In the interview in May with the South Korean news channel JTBC, the women’s manager, Heo Kang Il, said he had conspired with South Korean intelligence officers to bring the women to the South. He said he told them they were being transferred to another restaurant in Southeast Asia. Like other North Korean workers abroad, the women were trained to obey their manager, who held their passports.

The women interviewed by JTBC said they did not realize where they were going until Heo took them to the South Korean Embassy in Kuala Lumpur, Malaysia. When they balked at entering, they said Heo threatened to tell North Korean authorities that the women often watched South Korean movies in China, a serious offense for North Korean workers abroad.

Heo said he had indeed made that threat. “I blackmailed them and told them to make a choice: ‘If you return home, you die, and if you follow me, you live,'” he said. “It was luring and kidnapping, and I know because I took the lead.”

Heo told JTBC that the South’s National Intelligence Service had timed the defection to rally conservative votes in parliamentary elections.

Neither Ojea Quintana nor JTBC has interviewed all 12 of the women.
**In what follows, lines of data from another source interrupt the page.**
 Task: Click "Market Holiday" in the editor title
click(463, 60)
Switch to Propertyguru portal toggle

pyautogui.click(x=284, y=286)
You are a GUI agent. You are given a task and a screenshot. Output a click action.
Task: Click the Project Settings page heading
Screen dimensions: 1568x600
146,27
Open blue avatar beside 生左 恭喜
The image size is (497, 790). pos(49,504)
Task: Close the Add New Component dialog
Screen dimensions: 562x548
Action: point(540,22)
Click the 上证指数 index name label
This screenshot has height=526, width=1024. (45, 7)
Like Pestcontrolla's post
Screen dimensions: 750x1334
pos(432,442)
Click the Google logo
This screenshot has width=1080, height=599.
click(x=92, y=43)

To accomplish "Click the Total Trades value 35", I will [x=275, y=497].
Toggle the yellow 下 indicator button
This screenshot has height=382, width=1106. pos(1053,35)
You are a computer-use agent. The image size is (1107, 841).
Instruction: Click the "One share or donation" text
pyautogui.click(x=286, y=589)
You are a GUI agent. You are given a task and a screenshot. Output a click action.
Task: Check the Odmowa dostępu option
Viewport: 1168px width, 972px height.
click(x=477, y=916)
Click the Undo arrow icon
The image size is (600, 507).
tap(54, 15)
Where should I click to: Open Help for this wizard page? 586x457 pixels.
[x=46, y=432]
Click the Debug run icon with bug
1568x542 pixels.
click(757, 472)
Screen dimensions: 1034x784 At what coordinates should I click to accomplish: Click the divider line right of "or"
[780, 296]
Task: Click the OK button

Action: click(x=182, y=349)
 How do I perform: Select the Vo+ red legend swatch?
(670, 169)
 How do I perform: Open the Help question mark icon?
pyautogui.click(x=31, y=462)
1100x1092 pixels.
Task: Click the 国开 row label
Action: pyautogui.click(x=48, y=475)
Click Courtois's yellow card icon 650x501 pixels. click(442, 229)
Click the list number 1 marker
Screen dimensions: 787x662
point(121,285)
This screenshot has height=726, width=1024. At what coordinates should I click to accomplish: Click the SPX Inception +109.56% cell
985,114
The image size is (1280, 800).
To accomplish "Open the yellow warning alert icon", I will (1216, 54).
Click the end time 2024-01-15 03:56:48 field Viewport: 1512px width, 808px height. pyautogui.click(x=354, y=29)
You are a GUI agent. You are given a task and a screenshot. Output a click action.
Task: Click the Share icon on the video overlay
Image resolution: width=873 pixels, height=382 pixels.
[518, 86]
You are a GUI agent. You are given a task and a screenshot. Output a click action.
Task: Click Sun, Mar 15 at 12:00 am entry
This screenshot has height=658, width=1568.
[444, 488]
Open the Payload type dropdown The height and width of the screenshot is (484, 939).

South Korean officials said that some of the women were wary of speaking in public because it could jeopardize their relatives in North Korea. These officials said that if some of the women returned to the North, those who stayed behind could be branded as genuine defectors and their families could suffer.

Ojea Quintana said the government should respect the women’s individual decisions about whether they wanted to return. The women interviewed by JTBC said they had struggled to adjust to life in South Korea and wanted to go back.